Bridging the Gap — 2025 Citizen Free News Archives: She stood alone — a Jewish counter‑protester moving carefully on her crutches, an Israeli flag draped around her shoulders in a sea of Palestinian banners and placards condemning Israel. The crowd did not welcome her presence. She didn’t escalate. She didn’t shout back. She simply remained visible. Photo: On the backside of Two Trams Meet Before the 109th Street Bridge, I painted 2025, Palestine, with my thoughts "From the River to the Sea, Will All Indigenous Someday Be Free?" a layered, contradictory, and deeply human message. It carried her identity, her politics, and the unresolved struggles over land, belonging, and liberation that echo across both global and local histories. When the weekly protest raged on, I saw her making her slow, determined way down the sidewalk, away from the noise. I caught up to her and invited her into Remedies Café. I bought her a latte — a small gesture of respect for her courage — while dozens of protesters continued chanting outside, including the harsh refrain “all Zionists are racists” at the crossroads of Saskatchewan Drive, just south of the High Level Bridge. Inside this popular Edmonton cafe, the noise softened. She spoke with the steadiness of someone who has lived through more than slogans. Her courage wasn’t confrontational; it was simply the courage to show up for her beloved Israel.

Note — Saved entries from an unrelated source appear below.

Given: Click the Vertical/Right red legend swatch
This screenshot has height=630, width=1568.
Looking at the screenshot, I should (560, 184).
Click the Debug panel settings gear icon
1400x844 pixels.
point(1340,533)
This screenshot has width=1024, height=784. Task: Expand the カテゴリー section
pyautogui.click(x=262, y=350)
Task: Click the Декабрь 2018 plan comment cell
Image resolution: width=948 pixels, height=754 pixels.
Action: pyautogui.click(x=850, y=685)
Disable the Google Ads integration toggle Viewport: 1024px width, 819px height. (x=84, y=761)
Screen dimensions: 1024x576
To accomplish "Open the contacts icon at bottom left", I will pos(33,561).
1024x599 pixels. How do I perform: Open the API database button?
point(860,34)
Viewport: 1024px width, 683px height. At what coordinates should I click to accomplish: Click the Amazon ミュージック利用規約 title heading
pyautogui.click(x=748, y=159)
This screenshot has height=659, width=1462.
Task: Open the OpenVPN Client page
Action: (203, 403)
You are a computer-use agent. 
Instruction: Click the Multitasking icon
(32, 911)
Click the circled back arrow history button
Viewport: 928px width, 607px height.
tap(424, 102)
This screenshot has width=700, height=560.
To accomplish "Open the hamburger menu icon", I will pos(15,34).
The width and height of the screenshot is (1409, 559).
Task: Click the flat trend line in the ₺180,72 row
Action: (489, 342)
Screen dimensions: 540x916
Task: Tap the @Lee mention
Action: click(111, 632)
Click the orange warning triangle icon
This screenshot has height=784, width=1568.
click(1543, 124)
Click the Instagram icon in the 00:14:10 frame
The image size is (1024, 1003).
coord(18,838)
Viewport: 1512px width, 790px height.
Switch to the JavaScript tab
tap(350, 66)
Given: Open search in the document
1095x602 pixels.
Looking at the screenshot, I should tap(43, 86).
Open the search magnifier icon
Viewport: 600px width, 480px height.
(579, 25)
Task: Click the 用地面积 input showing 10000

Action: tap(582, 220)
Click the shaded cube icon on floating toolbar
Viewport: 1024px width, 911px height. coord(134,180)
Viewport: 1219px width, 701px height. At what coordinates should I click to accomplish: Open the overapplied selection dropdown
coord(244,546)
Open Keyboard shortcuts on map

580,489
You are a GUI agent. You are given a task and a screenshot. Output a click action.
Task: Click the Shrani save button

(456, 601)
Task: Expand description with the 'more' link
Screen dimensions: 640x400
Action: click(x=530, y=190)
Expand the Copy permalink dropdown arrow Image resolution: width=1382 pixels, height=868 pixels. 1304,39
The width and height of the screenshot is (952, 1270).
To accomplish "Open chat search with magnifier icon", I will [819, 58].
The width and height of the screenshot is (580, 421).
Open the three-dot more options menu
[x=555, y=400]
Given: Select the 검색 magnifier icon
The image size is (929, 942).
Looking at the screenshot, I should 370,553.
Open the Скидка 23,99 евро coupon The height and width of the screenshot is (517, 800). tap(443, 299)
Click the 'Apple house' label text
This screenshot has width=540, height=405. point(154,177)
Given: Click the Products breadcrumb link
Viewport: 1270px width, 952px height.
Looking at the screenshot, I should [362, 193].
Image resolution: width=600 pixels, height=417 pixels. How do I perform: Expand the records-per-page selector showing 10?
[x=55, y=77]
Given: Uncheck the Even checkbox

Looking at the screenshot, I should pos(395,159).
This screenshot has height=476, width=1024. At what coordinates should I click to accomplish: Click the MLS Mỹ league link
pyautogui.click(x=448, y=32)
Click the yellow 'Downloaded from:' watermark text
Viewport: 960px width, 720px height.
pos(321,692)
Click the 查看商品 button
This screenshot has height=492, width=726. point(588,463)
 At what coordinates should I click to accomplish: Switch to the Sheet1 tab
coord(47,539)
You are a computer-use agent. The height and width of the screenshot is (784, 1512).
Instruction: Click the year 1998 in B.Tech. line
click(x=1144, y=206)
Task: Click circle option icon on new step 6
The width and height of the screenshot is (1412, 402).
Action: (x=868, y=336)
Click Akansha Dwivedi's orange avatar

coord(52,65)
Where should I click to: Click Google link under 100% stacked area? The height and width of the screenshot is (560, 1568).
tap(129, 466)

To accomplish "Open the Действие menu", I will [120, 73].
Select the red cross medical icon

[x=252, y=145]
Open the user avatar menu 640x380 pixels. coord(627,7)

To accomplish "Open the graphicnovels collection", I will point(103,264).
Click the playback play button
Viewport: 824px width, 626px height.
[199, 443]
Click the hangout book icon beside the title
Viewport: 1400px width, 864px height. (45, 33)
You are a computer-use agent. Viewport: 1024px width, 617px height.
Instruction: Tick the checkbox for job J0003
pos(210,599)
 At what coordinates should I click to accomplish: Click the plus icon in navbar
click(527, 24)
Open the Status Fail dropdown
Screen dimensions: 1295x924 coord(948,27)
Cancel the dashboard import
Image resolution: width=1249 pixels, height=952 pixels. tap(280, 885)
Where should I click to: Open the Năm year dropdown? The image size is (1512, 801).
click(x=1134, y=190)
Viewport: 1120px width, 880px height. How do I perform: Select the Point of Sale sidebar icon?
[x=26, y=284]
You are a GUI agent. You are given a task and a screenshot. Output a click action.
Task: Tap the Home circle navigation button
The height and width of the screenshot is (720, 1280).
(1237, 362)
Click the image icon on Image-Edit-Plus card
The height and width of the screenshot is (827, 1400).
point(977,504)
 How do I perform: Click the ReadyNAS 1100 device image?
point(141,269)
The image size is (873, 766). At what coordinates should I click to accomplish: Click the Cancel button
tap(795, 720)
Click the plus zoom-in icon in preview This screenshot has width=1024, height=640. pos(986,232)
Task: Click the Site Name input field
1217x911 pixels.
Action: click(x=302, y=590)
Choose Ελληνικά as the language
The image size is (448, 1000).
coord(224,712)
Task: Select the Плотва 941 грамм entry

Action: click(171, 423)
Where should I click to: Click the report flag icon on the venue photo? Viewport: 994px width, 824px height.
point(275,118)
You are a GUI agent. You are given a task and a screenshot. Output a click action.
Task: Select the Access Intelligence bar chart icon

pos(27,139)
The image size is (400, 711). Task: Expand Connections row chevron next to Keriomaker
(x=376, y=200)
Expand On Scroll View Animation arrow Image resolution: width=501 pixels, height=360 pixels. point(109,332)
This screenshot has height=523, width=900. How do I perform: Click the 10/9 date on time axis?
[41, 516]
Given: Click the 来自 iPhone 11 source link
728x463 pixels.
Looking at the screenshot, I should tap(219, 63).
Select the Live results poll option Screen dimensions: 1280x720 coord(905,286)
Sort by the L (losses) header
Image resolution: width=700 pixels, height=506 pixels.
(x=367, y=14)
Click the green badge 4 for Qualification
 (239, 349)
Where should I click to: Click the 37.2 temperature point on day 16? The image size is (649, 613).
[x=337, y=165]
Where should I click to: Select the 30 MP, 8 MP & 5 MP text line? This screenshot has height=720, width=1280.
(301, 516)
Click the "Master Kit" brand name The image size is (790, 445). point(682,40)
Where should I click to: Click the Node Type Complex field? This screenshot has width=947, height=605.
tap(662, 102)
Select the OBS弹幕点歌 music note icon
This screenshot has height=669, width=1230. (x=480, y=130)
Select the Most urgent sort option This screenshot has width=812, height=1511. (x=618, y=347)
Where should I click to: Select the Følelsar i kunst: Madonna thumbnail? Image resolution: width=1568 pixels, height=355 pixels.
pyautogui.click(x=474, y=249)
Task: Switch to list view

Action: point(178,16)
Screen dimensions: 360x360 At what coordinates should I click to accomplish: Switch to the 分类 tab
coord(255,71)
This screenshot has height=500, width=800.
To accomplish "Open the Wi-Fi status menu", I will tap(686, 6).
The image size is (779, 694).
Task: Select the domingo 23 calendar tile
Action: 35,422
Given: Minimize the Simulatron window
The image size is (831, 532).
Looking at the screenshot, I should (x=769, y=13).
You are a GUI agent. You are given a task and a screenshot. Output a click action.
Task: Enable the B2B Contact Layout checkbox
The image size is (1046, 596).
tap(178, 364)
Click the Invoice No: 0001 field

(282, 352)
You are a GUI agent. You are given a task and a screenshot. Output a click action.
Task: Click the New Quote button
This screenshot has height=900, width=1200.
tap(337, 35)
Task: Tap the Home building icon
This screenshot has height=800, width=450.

This video, a découpé cut‑up, captures a nine‑kilometer River Valley journey through Edmonton, spotlighting the annual Old Strathcona art walk and the legendary High Level Bridge — its uncertain fate and graffiti lore included. Two Trams Meet, Before the 109th Street Bridge, bridging the gap between north and south, political left and right. Through sun and storm, trams and lightning, it weaves together the past, the present, and a touch of wonder for the future, unknown.